(Records to process)

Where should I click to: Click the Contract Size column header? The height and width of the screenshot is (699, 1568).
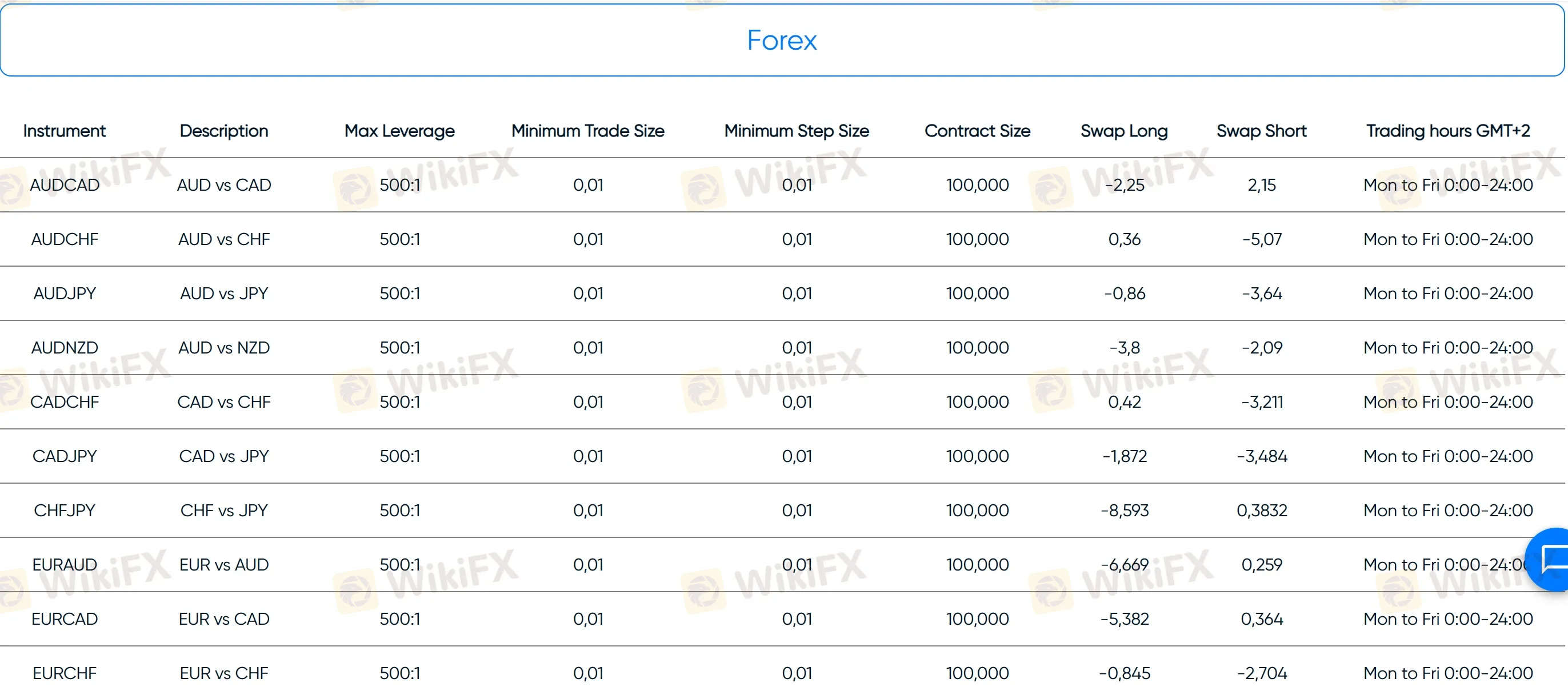click(978, 131)
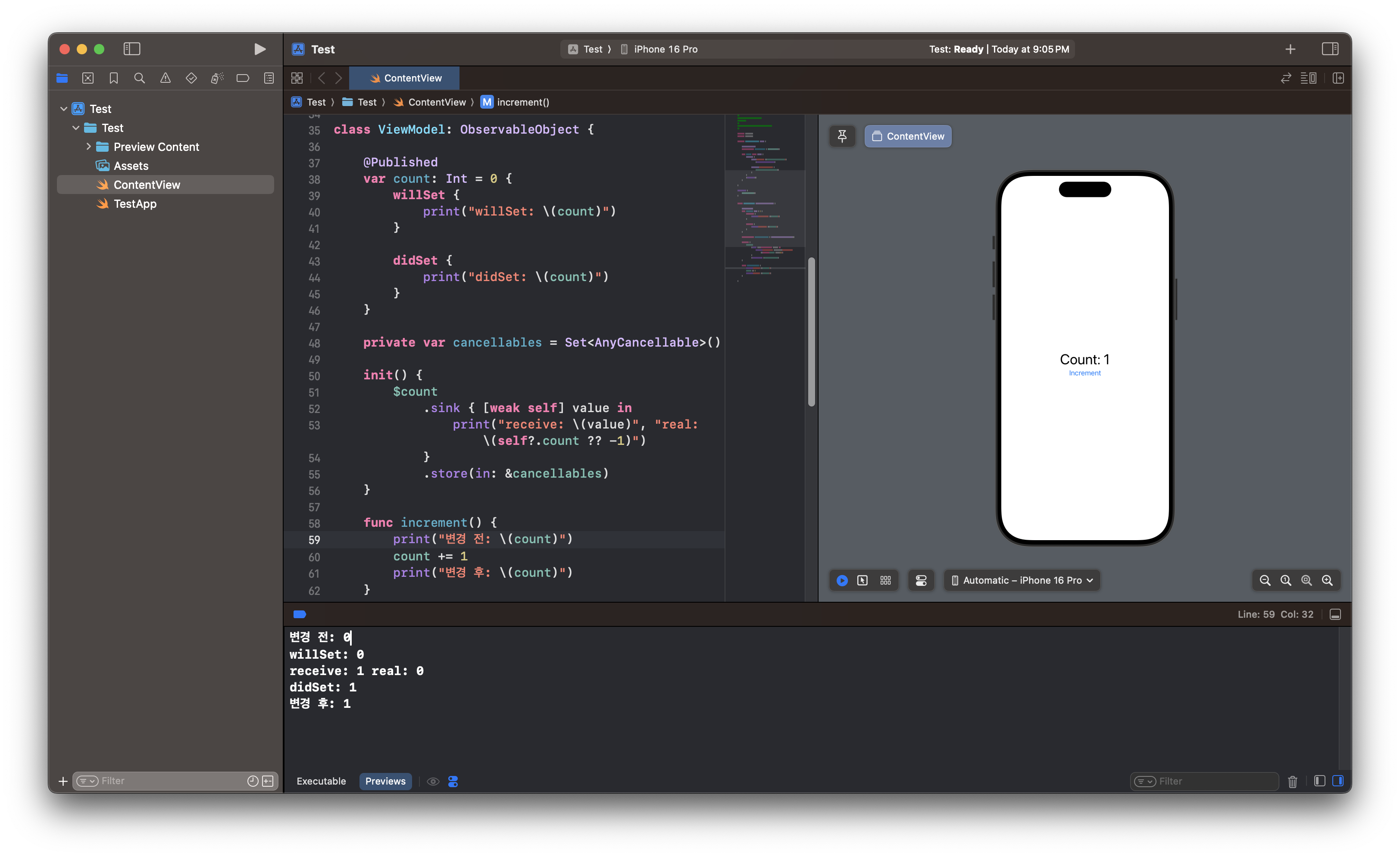Screen dimensions: 1400x857
Task: Toggle the right inspector panel
Action: 1330,50
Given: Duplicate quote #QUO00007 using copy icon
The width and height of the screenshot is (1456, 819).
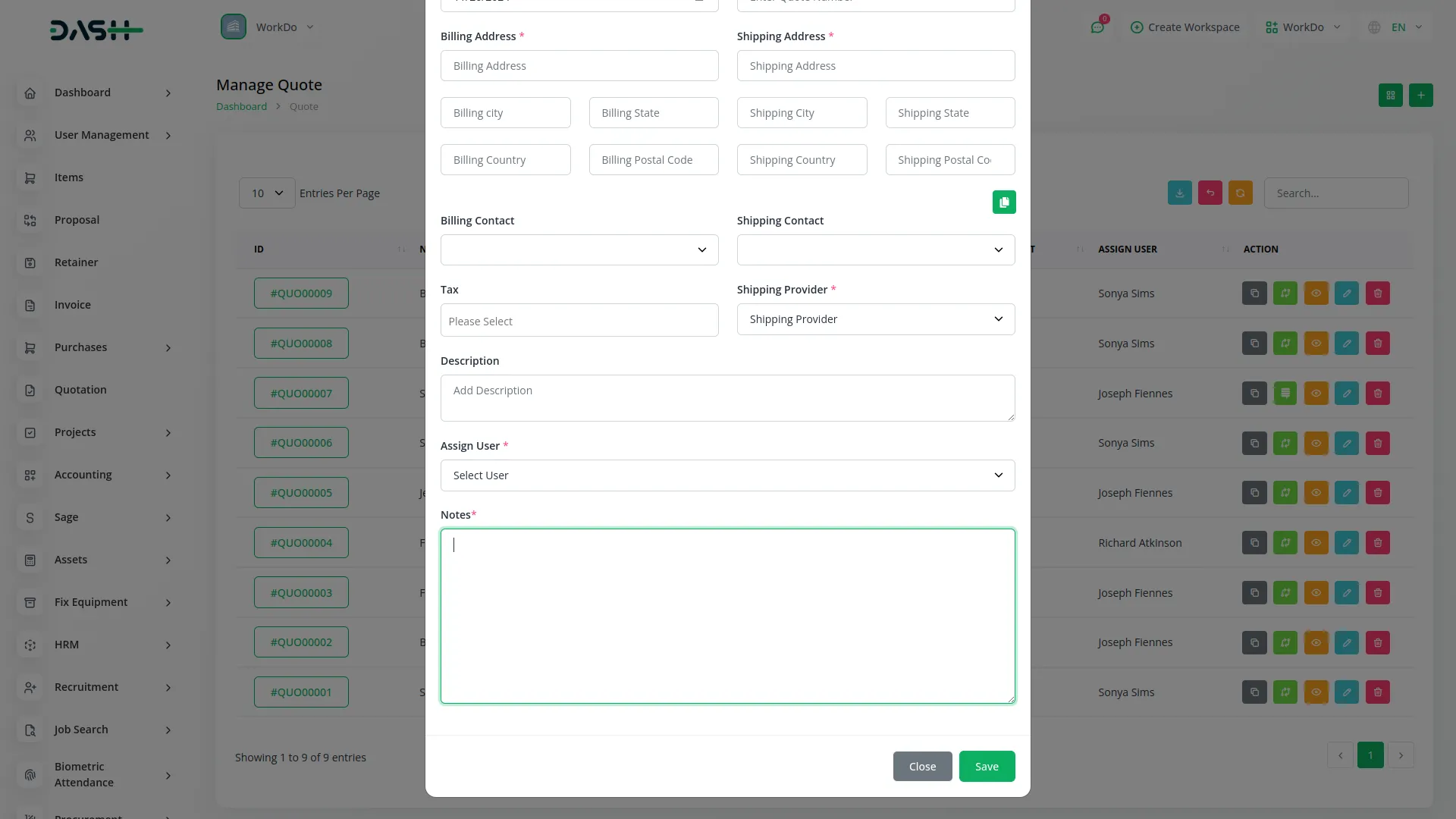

(End Records to process)

## Action item
What you give back must match the lines from the start of the records through the line that contains "Given: Duplicate quote", exactly, with the pictures left out.

## Answer to this task
Where should I click to: Click the Contract Size column header? The height and width of the screenshot is (699, 1568).
click(978, 131)
Screen dimensions: 1400x857
Task: Toggle the right inspector panel
Action: 1330,50
Given: Duplicate quote #QUO00007 using copy icon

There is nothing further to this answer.